Sun Kissed Innsmouth
Part 124
The always humid air of the meadow was suddenly thick with the smell of blood, and under that the stench of urine and feces. Felecia couldn’t have killed the poor village conscript any faster if she had shot him right through the eye, the blood didn’t spurt or gush, it poured out of the ruined hole of his neck in both directions, carpeting the crushed sea shells, the gravel walkway and the nearby plants of the meadow for a foot in any direction one cared to look around the man as he slumped to the ground and lay still.
As for the other man, Jacqueline yanked open the shack door and stepped out just long enough to sweep the corn knife across the back of his neck. The moon was full and in its awful splendor Felecia saw a flap of purple and red lift to expose something horrendously white where the man’s neck met his shoulders before he fell to the ground. His blood didn’t run like a fountain but once he was down it gushed and flowed and seemed to soak into the ground around him until everything Felecia saw out there was dark red and stank of hot pennies.
Precious moments of silence followed as Felecia ducked back into the shack, behind the front door and brought the vicious blade back up to its ready position.
Felecia already had an arrow nocked and was holding her bow down after firing it to kill the man with the lantern. She thought to raise it when she heard the terrified and suddenly empty gasp made by the second man that Jacqueline did away with before he fell to the ground with a thump. The silence after that was deafening while everyone seemed to hold their breath.
Ganly finally broke the silence but only just barely. He called out over the meadow in a faint whisper, calling the names of the men who had once answered to their given names but who would be silent forever now.
Ganly called the names out twice and three times apiece before he made fresh demands to the men surrounding him. “Fuck it. Burn the place down and we’ll come out and sift flour bags full of salt into the ashes in the morning. Just light the place up!” That was his final and most pronounced departure of the evening and it was met with absolute silence.

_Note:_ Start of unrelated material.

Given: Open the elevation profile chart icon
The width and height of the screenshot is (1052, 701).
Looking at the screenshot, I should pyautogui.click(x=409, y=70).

Jacqueline and Felecia both waited inside the old hovel, they waited for the foot falls of others as they worked through the meadow groundcover and they waited as the sky above grew darker and more hostile. Felecia assumed a full hour had gone by between the last bit of movement of the men laying outside and when Ganly yelled out his plans to his remaining underlings.
Felecia figured there would be two, maybe four more at most. After all, in all her time at Rotary house and then staying with Phillip she never saw much in the way of village men volunteering for anything, much less something dangerous. Phillip asked, once, and then went and did it all by himself, frowning and cursing the villagers for dolts and cowards. Ganly pressed and threatened though, you could get cowards to do things for you, so long as they feared you more than the unknown ahead.
The small lantern lights started shining from the tree line and started fanning out through the meadow. Felecia counted ten, maybe twelve before she stopped wasting time counting the lights. Even if they all stayed out there and still, even if a few of them stood in a straight line one before the other, there were more of them than there were arrows. The old harpoon gun was a small after thought. The sound it would make if she could get it loaded, primed, and actually get it to fire, would likely make them stop in their tracks for a little while, but not forever. Even if she was lucky enough to hit one of them with a harpoon, the rest would have her in a minute if they ran at the place.
No. There was no scenario of staying and fighting that didn’t end badly, for both of them. Felecia also considered the kind of man Ganly was, had always been. The old man, the old swamp witch would die, most likely in the fight, but unless Felecia followed her to her own death, there would be something worse than death that likely awaited Felecia.
“We need to go. There’s plenty of time to walk the beach north and let the ocean wash away our trail.”
Jacqueline didn’t speak, she didn’t move. Her cold, narrow eyes stared out at nothing beyond the menacing shadow of the wooden mask with its straw whiskers. Felecia made to pull at her once more and the old witch feigned and moved away, farther into the dark near where the kitchen once was.
“Let them come. Let them get close enough to throw their lit rags.”
The old woman was ready to kill them all, so many idiots, so many luddites and simpletons with their women and little ones left to depend on nothing. The village was awful, squalor and destitution for the sake of steady vices and ready hands. The place smelled like fish offal and burnt tar, it sounded out with the bleating of as yet to be slaughtered animals and freshly beaten children, but the men who held those lanterns and candles and torches aloft as they picked their way careful through the poisoned and thorny meadow, they didn’t deserve to die for having merely lived.